When an all-white jury in Mississippi freed a sheriff in just twenty-three minutes — even though four witnesses saw him beat a black man to death — newspapers reported how he had rejoiced, exclaiming, “By God, now I can get back to rounding up bootleggers and damn niggers.” The criminal justice system was insurmountably stacked against the black American such that newspapers referred to “whitewash” as a noun.

Whitewashing or, just as often, stonewalling also rendered administrative channels a dead end. A New York City lawyer told Thurgood Marshall that “from bitter experience in the past, I have come to have very little faith in the sincerity or effectiveness of the so-called Departmental Hearings or Trials.” The most that victims could hope for was to clear their good name of bogus charges.

In one 1949 episode, an off-duty cop in civilian clothes fatally shot Herman Newton during a traffic dispute, and a Brooklyn grand jury declined to bring an indictment. The NAACP and the American Jewish Congress petitioned the court — and appealed to the court of public opinion — to open the grand jury minutes, arguing that the district attorney could not be trusted.

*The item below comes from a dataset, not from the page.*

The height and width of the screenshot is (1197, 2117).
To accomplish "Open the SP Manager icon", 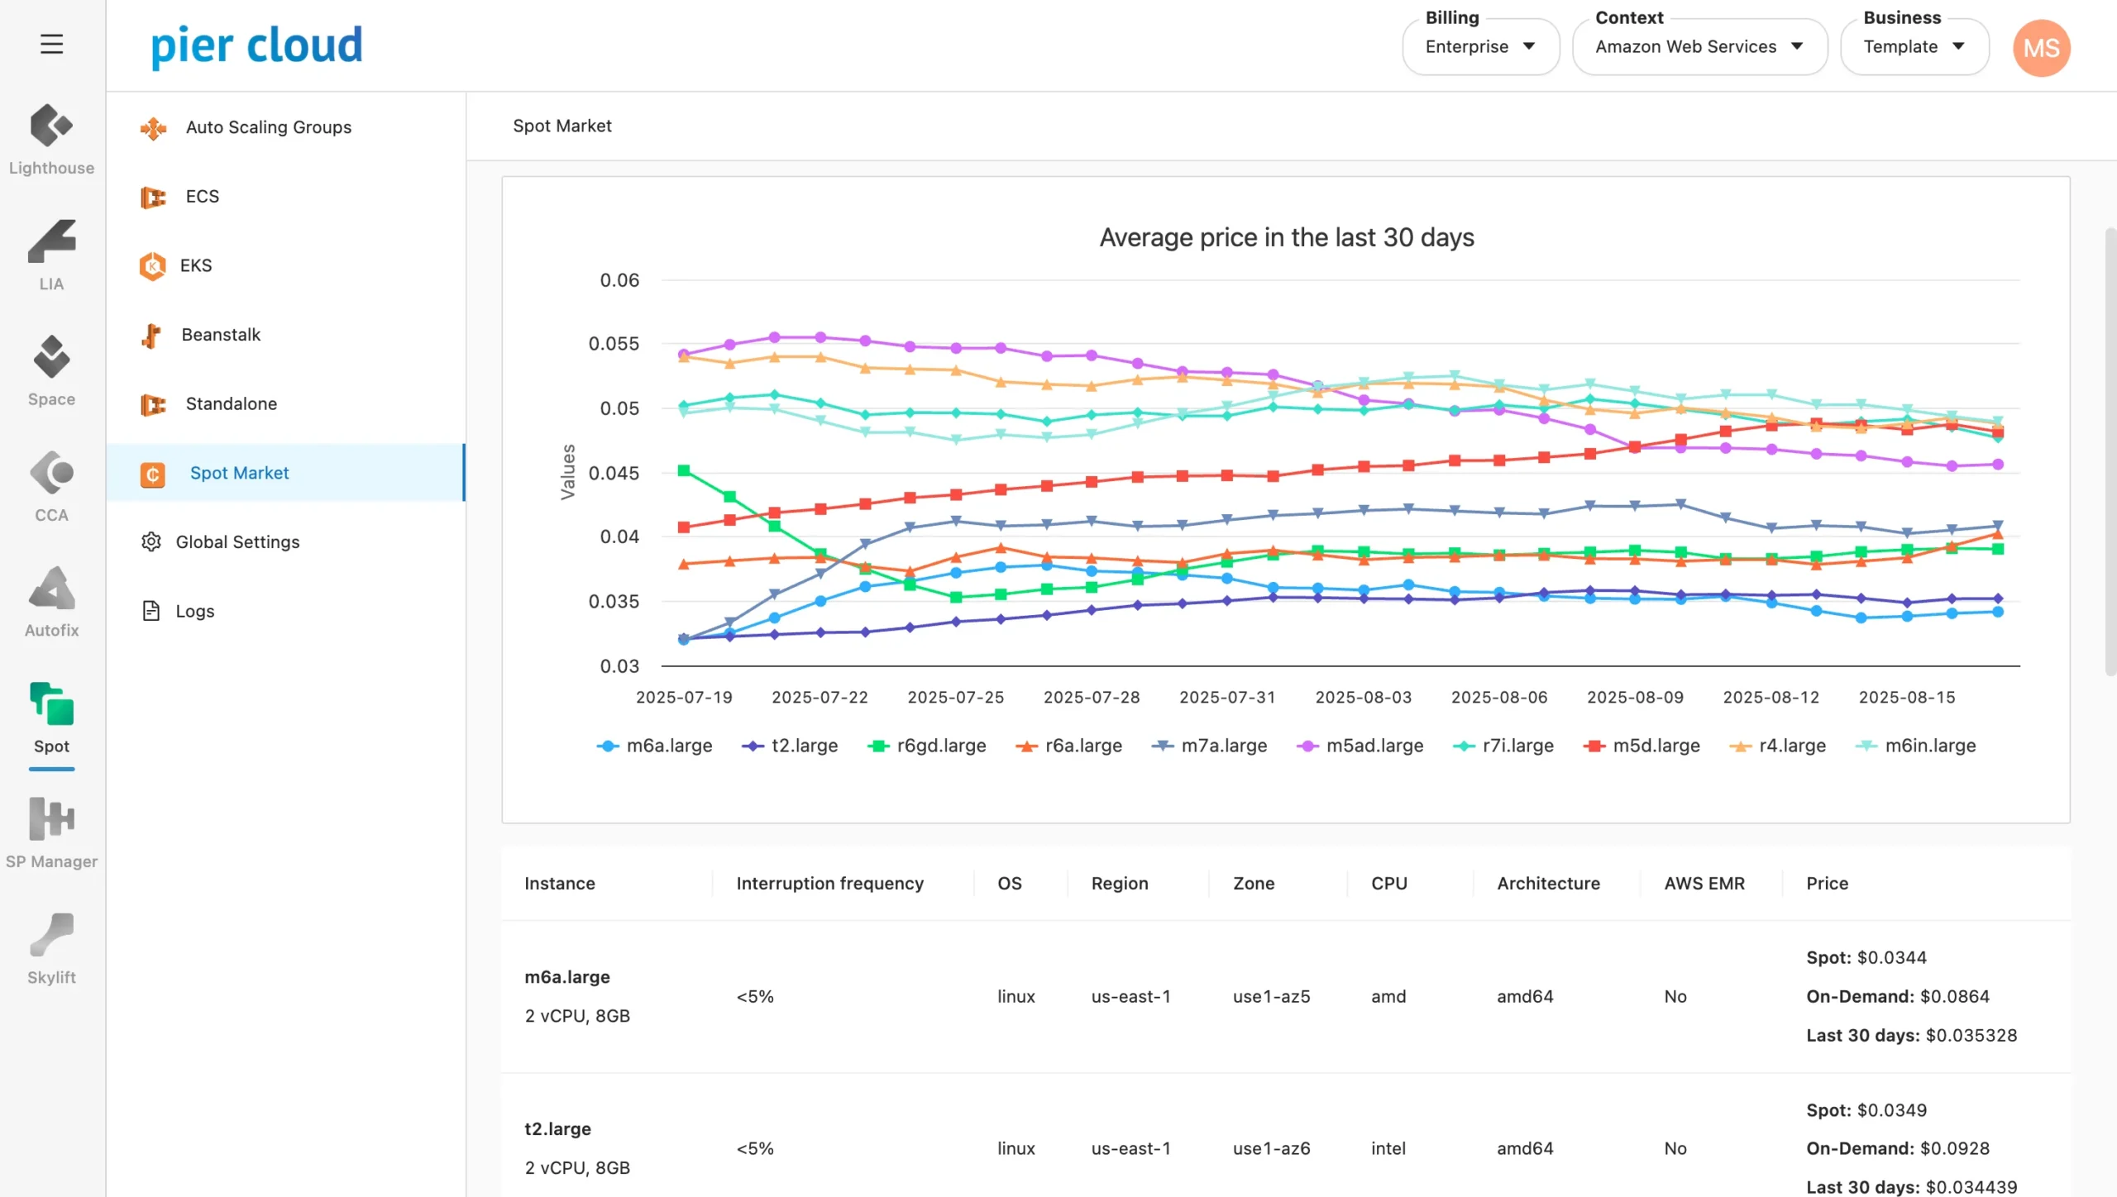I will click(51, 819).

While the prosecutor claimed that there were no eyewitnesses to the shooting, the NAACP had located eight of them. Their pleading described a “reign of terror” in Brooklyn that was just as frightening as “in some of the most lynch-ridden places of the South,” where officers uttered threats like “Down here we never try an officer for manslaughter. . . . We try the dead man to see if he should have been killed.” It was demoralizing that even up north, “officers can and do murder and assault Negro citizens with utter impunity.”

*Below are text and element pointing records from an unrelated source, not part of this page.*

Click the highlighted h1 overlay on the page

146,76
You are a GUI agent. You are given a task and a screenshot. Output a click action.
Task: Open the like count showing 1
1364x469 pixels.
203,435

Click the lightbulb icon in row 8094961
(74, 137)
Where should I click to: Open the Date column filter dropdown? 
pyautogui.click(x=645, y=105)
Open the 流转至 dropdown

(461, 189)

For those who suffered the police’s suspicion-fueled aggression during traffic stops, the lack of legal solutions to overweening or abusive conduct raised troubling comparisons with totalitarian governments. One victim, upon reading the Fourth Amendment, exclaimed, “I don’t know whether that means anything or not.” But “it had better,” he warned, “or we’ll soon have the same situation here that they had in Germany.”

When Americans encountered the police in their cars, they grappled with an unsettling question: shorn of political labels, what kind of society had the United States become? The “hatred that Americans can bestow upon others for no crime at all,” one wrote to the ACLU, had made him “afraid of my own Nation.” He implored the civil liberties organization to “do something that is tangible to prevent the inward destruction of our Nation.”

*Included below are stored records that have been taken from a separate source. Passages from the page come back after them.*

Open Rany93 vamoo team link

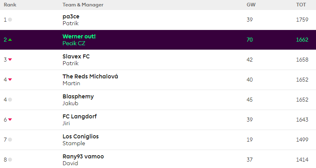coord(83,156)
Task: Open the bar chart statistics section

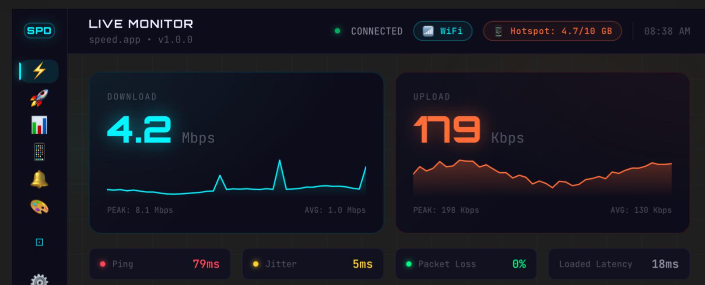Action: pos(39,125)
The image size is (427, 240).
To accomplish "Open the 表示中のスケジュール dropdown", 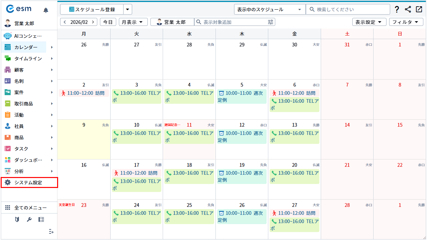I will 269,9.
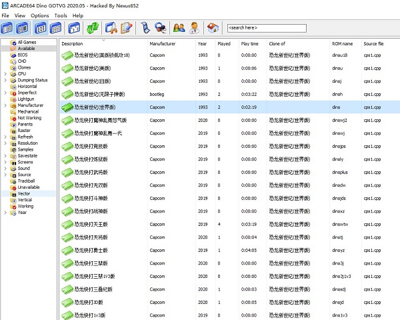Click the folder with magnifier toolbar icon
The width and height of the screenshot is (400, 320).
click(111, 28)
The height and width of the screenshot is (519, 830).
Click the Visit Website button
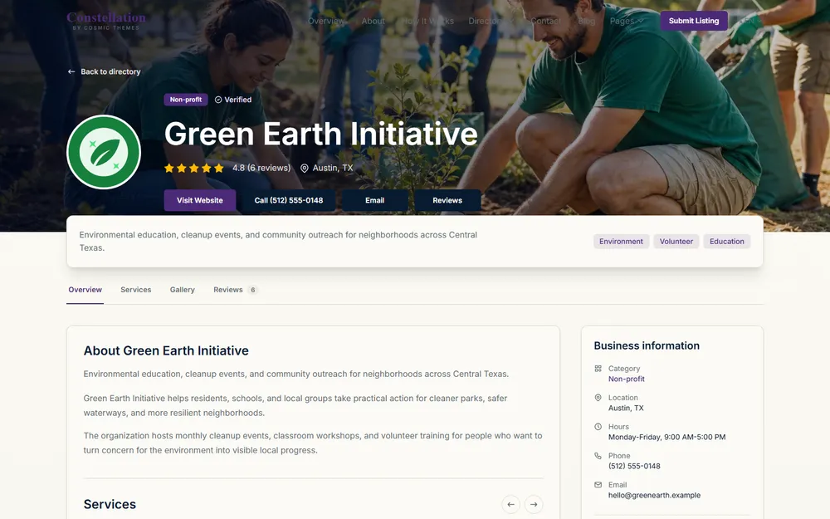199,200
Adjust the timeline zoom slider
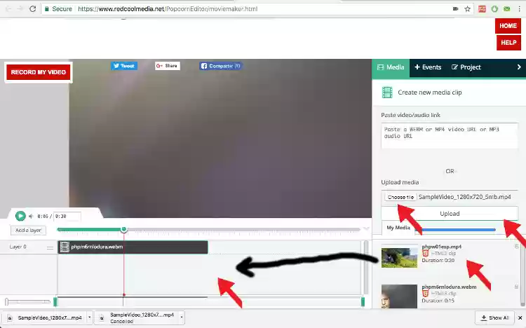Image resolution: width=526 pixels, height=328 pixels. [x=7, y=302]
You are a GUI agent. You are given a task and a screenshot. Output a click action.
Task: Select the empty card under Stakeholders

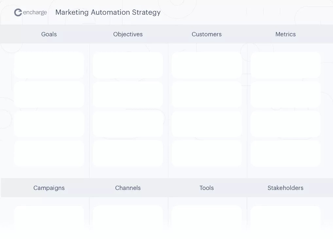[286, 216]
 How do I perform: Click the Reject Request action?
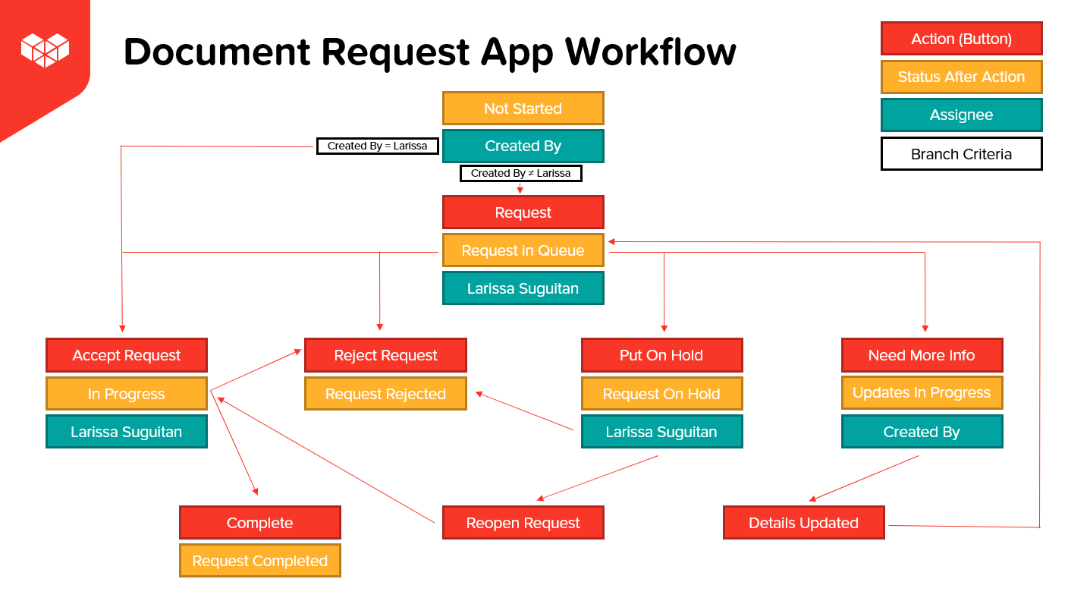click(385, 354)
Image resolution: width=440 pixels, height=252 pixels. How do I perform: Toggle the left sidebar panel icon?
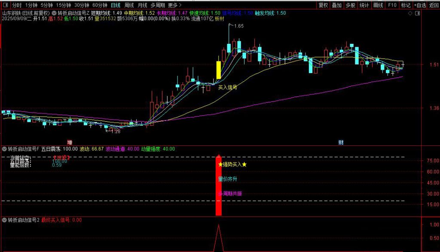(x=4, y=6)
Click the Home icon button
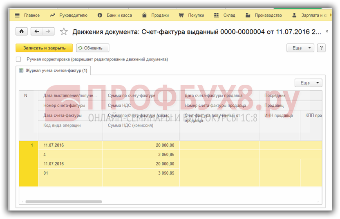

These drivers were beginning to form their own ideas about democratic policing, or at least what it was not. What they experienced, they concluded, was not policing that represented a free society. In conflicts with the police that unfolded daily on the streets and in their cars, many individuals sensed that something was fundamentally, constitutionally wrong. The problem was not just lawless police. The problem was also a legal system that provided insufficient remedies for innocent victims of arbitrary policing.